Filmhandlung und Hintergrund

Verrätseltes kafkaeskes Noir-Drama um Alptraumsituationen in einem mysteriösen Mietshaus.

Vinzent (Detlef Bothe) sammelt gerade Unterschriften gegen Tierversuche, als er im seltsamen Mietshaus gegenüber seine Freundin zu entdecken glaubt. Auch kommt es ihm so vor, als riefe sie seinen Namen. Leider kann ihm niemand wirklich auf seiner Odyssee durch Flure und Fluchten helfen, am wenigsten die mehr als wunderlichen Bewohner des Hauses.

Der Weg ist das Ziel in dieser auf herkömmliche Mittel wie Inhalt, Spannung oder einen Höhepunkt verzichtenden, bemüht kafkaesken Meditation über galoppierenden Identitätsverlust. Debütfilm des Berliner Musikvideo- und Werbespotproduzenten Ayassi.

Auf der Suche nach seiner Freundin, für die er Unterschriften gegen Tierversuche sammelt, gerät Vincent in ein mysteriöses Mietshaus, das ihn nicht mehr aus den Fängen lässt. Vincent begegnet einem Mädchen und dessen Mutter, einer jungen Frau, einer verletzten alten Frau und einem Arzt.

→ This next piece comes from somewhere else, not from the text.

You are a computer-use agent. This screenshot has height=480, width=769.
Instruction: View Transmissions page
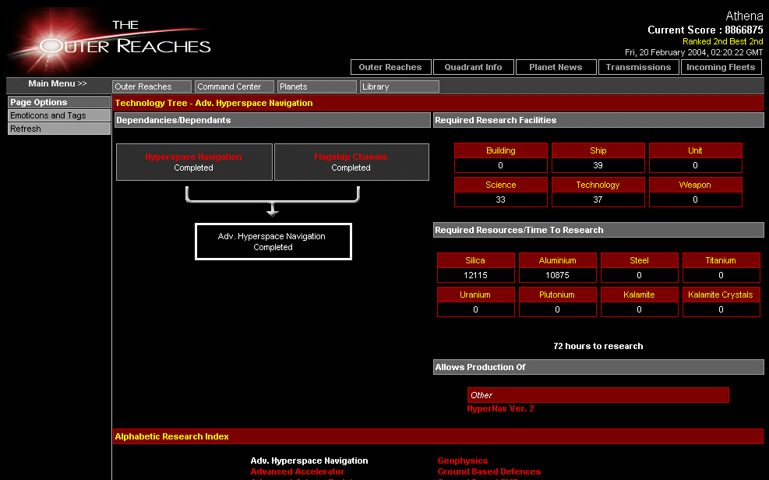pos(638,67)
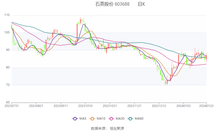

Rose ist überzeugte Tierschützerin. So überzeugt, dass sie sich mehr Arbeit mit dem Ehrenamt aufhalst als sie alleine bewältigen kann. So bittet sie ihren Freund Vinzent, für die gute Sache Unterschriften zu sammeln. Der gerät dabei in ein mysteriöses Mietshaus, dessen Einwohner ihn bald nicht mehr los lassen: In einer Wohnung ist die Tochter des Hausbesitzers aufgebahrt, nebenan glaubt Vinzent seine Freundin in Gefahr. Oder sind all die Leute, etwa die verletzte alte Frau oder der Arzt, nur Ausgeburten seines drogenvernebelten Gehirns?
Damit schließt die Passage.